In trying to take stock of 2021, it’s hard to draw definitive conclusions, given all the seemingly contradictory trends on display over the past 12 months. The year began with the almost miraculous rollout of coronavirus vaccines, less than a year after the onset of the global pandemic that upended life across the planet. But it ends with huge disparities in access to those vaccines among nations and regions, and a small but significant proportion of people rejecting them even in the wealthy countries that do have easy access to them.
Though it opened with scenes of shocking violence in the U.S. Capitol, the year also ushered in the inauguration of a U.S. president whose more conventional approach to U.S. foreign policy promised to shore up multilateralism and the international order.
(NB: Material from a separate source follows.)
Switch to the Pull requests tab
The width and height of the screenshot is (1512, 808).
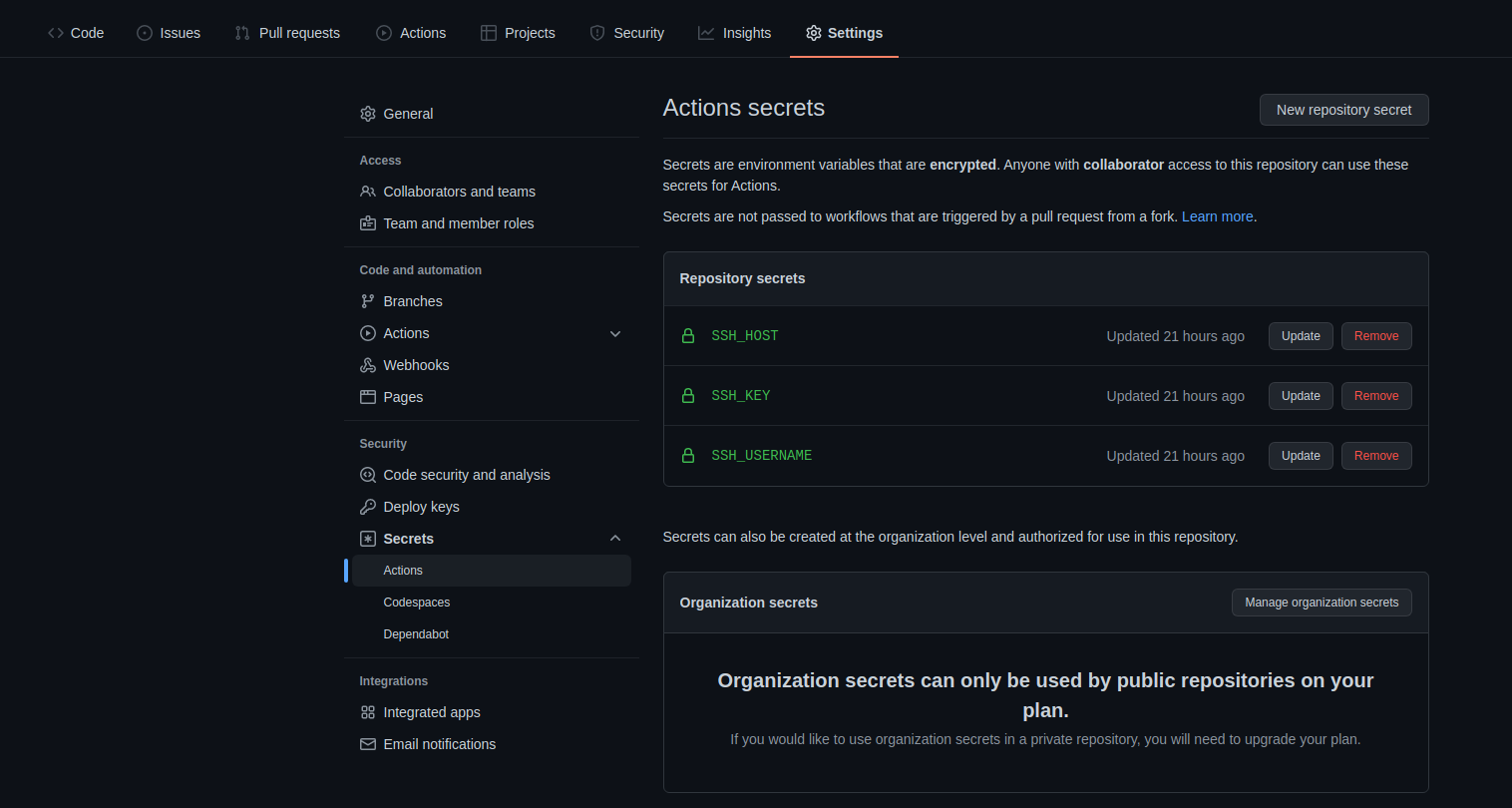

But it ends with an ongoing civil war in Ethiopia and a brewing one in Myanmar, and the threat of interstate war in Europe on a scale not seen since World War II.
On democracy and human rights, too, the year’s developments were just as dispiriting, with a series of military coups in Guinea, Mali, Sudan and Myanmar; a presidential coup in Tunisia; sham elections in Nicaragua; and ongoing democratic backsliding in El Salvador, Poland, Hungary and the United States. And it draws to a close with a Summit for Democracy that, for all its symbolic value, rang hollow in terms of its practical impact, as if to underscore the challenges facing liberalism and pluralistic societies across the world.